Layette Oy, the developer of the Layette maternity app, won Kasvu Open’s Future Health and Wellbeing Kasvupolku series in June and now the app is targeting the Asian market. It all began about five years ago with a grey notebook and countless telephone calls. Layette’s founder Sini Havukainen became inspired by entrepreneurship when she was staying in Silicon Valley due to her husband’s work assignment.
I was 100% sure that I would become an entrepreneur, Havukainen says. Then, I started making calls to find out how I can make it happen. In the early stage, I had to keep contact with several different parties varying from a lawyer to the Finnish Enterprise Agencies. In doing so, I started to accumulate information about bookkeeping, applying for funding and international marketing and many other new things. There has not been a single day on which everything has been easy, effortless and familiar.

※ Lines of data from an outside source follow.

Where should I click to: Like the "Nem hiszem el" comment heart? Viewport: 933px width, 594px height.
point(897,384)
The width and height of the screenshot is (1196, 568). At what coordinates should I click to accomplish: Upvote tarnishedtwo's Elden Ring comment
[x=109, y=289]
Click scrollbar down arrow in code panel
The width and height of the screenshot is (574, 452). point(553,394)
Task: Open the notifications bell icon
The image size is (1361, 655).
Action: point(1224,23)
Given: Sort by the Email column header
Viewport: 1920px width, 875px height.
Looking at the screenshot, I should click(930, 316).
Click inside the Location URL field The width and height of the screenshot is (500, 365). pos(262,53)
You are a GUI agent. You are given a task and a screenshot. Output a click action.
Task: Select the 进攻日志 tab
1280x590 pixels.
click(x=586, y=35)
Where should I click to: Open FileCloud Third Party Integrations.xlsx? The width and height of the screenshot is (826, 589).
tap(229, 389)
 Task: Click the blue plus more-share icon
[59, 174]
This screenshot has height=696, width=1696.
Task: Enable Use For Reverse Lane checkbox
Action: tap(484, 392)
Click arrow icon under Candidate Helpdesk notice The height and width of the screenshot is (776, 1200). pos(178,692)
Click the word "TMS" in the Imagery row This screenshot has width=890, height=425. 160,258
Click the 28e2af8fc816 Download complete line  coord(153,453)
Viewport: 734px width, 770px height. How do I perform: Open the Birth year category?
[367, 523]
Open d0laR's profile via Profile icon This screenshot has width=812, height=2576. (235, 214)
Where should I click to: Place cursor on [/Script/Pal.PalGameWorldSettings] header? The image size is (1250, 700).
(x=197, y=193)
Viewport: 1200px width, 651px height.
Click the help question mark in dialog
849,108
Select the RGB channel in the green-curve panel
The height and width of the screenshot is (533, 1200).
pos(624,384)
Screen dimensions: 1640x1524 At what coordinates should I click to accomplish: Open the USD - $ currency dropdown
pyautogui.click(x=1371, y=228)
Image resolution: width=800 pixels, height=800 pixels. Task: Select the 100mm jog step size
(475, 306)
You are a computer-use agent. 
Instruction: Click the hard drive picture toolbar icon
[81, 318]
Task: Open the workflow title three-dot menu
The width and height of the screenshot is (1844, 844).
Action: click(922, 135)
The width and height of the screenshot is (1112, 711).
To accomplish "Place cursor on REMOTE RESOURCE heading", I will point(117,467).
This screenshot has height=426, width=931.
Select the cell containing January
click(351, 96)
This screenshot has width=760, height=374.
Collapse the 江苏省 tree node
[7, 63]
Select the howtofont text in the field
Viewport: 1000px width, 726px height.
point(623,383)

Layette is a unique databank for expecting parents and parents with young children. The contents have been compiled in collaboration with experts and organisations of different fields, and the app was released in Finland last year. The core idea of the company has been clear from the very beginning: the compilation and exportation of the Finnish maternity and child health clinic expertise.
Finnish education expertise is being exported in the value of 350 million euros annually, but not the maternity and child health clinic operations, founder of Layette Sini Havukainen says. We have the best knowledge of this field in the whole world.
Havukainen is a midwife by training. The education programme of a midwife does not provide any substantial information on entrepreneurship, but the same skills are needed both in the delivery room and as a startup entrepreneur: responsibility, readiness to make independent decisions and ability to react quickly to surprising turns of events. Havukainen was also recently selected to become a member of the advisory committee for the midwifery education at Tampere University of Applied Sciences (TAMK).
Havukainen herself and Layette have both received many awards and recognitions. Havukainen was invited to speak at the UN, and she was also just selected as TAMK’s first alumna of the year. Awards bring along media exposure, which keeps you going forward. They seem to generate a circle of positivity. Now, we are at a point where we get invited to competitions, Havukainen tells.
Layette, previously called Applicado, is a member of the Tays HealthHUB community, which is a meeting place for health and well-being sector operators. In the beginning, there was a greater need for the Hub’s facilities, but Layette’s employees may still drop in at events.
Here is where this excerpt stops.